ASSIGNMENT: Once the line with "Free Blogger Templates (506, 2562)" is found in the entries below, print it and each following line exactly, stopping after the line with "KARPET SKYLINE (378, 1864)"; print nothing else.

Dataset records:
====

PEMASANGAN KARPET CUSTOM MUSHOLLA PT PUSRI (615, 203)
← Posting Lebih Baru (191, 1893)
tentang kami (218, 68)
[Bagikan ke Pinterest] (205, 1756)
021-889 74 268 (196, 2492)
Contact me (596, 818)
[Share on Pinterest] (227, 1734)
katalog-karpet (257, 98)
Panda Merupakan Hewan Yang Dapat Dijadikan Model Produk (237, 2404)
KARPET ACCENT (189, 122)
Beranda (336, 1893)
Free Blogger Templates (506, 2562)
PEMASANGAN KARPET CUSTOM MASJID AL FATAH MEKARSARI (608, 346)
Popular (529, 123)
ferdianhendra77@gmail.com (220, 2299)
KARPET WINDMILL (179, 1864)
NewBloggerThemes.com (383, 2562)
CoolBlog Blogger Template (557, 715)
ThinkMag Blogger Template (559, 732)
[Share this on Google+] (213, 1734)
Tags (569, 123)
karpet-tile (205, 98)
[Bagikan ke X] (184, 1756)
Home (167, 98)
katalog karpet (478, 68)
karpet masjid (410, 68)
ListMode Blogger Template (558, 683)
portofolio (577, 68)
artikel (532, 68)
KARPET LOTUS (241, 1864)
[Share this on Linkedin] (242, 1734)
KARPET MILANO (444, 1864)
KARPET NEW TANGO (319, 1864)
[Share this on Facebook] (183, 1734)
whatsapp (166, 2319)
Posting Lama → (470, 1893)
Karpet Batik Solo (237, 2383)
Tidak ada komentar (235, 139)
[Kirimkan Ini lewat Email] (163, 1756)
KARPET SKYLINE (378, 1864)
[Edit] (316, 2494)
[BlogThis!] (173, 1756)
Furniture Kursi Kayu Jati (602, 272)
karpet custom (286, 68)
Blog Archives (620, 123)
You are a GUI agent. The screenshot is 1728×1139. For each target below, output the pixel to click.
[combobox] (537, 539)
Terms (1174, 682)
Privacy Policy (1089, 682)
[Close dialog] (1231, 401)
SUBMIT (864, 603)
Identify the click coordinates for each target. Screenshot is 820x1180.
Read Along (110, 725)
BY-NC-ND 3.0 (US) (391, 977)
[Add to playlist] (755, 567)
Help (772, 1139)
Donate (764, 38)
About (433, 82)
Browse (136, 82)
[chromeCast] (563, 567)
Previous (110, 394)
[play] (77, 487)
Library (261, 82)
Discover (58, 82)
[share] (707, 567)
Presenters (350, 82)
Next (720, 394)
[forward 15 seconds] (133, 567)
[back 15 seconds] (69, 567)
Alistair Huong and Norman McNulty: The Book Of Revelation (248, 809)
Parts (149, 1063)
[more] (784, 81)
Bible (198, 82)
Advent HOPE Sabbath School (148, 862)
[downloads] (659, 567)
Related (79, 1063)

====

ANSWER BOX:
Free Blogger Templates (506, 2562)
PEMASANGAN KARPET CUSTOM MASJID AL FATAH MEKARSARI (608, 346)
Popular (529, 123)
ferdianhendra77@gmail.com (220, 2299)
KARPET WINDMILL (179, 1864)
NewBloggerThemes.com (383, 2562)
CoolBlog Blogger Template (557, 715)
ThinkMag Blogger Template (559, 732)
[Share this on Google+] (213, 1734)
Tags (569, 123)
karpet-tile (205, 98)
[Bagikan ke X] (184, 1756)
Home (167, 98)
katalog karpet (478, 68)
karpet masjid (410, 68)
ListMode Blogger Template (558, 683)
portofolio (577, 68)
artikel (532, 68)
KARPET LOTUS (241, 1864)
[Share this on Linkedin] (242, 1734)
KARPET MILANO (444, 1864)
KARPET NEW TANGO (319, 1864)
[Share this on Facebook] (183, 1734)
whatsapp (166, 2319)
Posting Lama → (470, 1893)
Karpet Batik Solo (237, 2383)
Tidak ada komentar (235, 139)
[Kirimkan Ini lewat Email] (163, 1756)
KARPET SKYLINE (378, 1864)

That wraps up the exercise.